SOBRE CORDELIOS Y URAMUNDIOS
Capítulo I
Aunque ella no lo advertía, la última gota de vino descansaba en sus labios amenazando con escaparse hacia el mentón aprovechando la fuerza de gravedad. Él la miraba reír, más preocupado por la gota presta a deslizarse que por los latidos que retumbaban pesados en su pecho y que se escuchaban como un lejano tambor de guerra.
Con un roce accidental de manos llegó el silencio, escuchaban lo insonoro como si se tratase de una sinfonía. Las risas de ella se metamorfoseaban en una seriedad dulce, miradas de asombro, pupilas dilatadas, un respirar tibio y profundo. Las mejillas, antes tensas, se rendían relajadas para permitirles tomar aire con la boca entreabierta en una pequeña “a” no pronunciada.

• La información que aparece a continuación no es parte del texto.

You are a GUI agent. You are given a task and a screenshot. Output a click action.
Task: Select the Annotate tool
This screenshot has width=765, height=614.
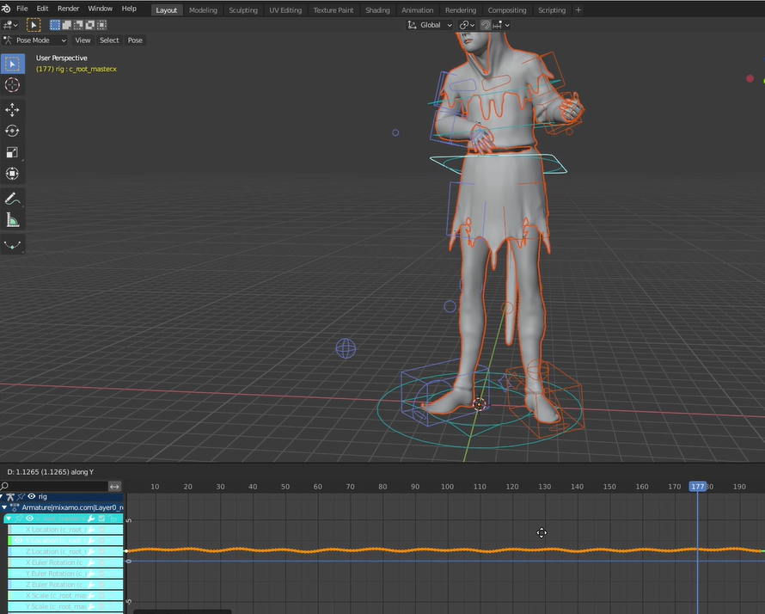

Se miraban confundidos con los ojos bien abiertos y las cejas levantadas, parecía que el lenguaje con el que se comunicaban en encuentros anteriores era ahora poco más que un conjunto de incoherencias sin valor, de fonemas sin sentido, letras conexas que ya no contenían el verdadero valor de las cosas y que ahora eran inútiles para decirse aquello que estaban por decir. Olvidaron así las palabras, las voces, los nombres, las imágenes, los momentos, los errores, los aciertos, todos aquellos recuerdos de un mundo que ahora parecía lejano e innecesario.
Eran fragancia opuesta conjugada en un solo verbo: la vida y la muerte, el ying en el yang, padre cielo y madre tierra. Todo convergía en un deseo, en una intención simple transmitida en el espíritu a través de imperceptibles movimientos oculares y respiraciones profundas que hacían el aire pesado y húmedo; eso pasa con el aire cuando es respirado tantas veces. Eran una lluvia, una gran nube relampagueante dispuesta a regar las planicies, un ciclo de vida interminable que lleva el agua a la tierra para luego devolverla al cielo.
Con la lluvia vino el vértigo, señal que vaticina el inicio o el fin de algo, sensación que nace en el vientre bajo y que consiste en una mezcla entre amor y miedo, manifestada en un calor profundo y un cosquilleo efervescente que sube desde las entrañas. A medida que se acercaban, cielo y tierra, tierra y cielo, se hacían evidentes aquellos pequeños detalles que otorgan a una cara cualquiera la posibilidad de ser un rostro, remembranzas del pasado, diminutas marcas de risas y llantos, de historias que esperaban pacientes para ser contadas en otro momento. Juntos eran como un puente levadizo que retoma su forma para cumplir con sus funciones de puente. Se acercaron hasta eliminar el espacio en un imperioso impulso de labios que se hacían suaves, de dientes que se abrían para dejar salir el aire oscuro junto con los habitantes de aquellas cavernas sagradas que conocemos como boca. Así buscaban con torpeza un sitio para colocar las manos, al menos un breve espacio en la cintura o un hombro amigable, un lugar al que aferrarse para estar en paz y beber aquella gota de vino de la que ya no sabremos nunca dónde estaba para entonces, que había dejado en su huída un rastro dulzón que se confundía en la humedad entrelazada, un aroma que duraría al menos lo que durara el beso, antes de que se dieran cuenta de que ya no eran ellos, que precisamente con ellos el universo había cambiado de manera irremediable.
Reinaba un sólo pensamiento simultáneo, una sola idea, un imaginar a ojos cerrados, a cavidades vivas, un sólo propósito de dos cuerpos y dos almas creados por el mismo autor de las estrellas y los mares. Él, quien decide el curso del tiempo, y en ocasiones el de algunas vidas cuando llega a ser necesario, no podría estar ausente al momento de consumarse el beso, y no por querer ser un intruso, no para juzgar los actos de un hombre y una mujer que bebían de sus bocas tibias y se acariciaban los dientes con la lengua, quienes pronto dejarían de lado, ya no las hojas de parra, sino las incómodas ropas que inutilizaban la piel tan necesaria en el ritual de la lluvia. Para eso habían sido creados, y Él estaba presente porque sabía bien que éste era sólo el principio de todo lo que de aquí en adelante tendrá que ser narrado.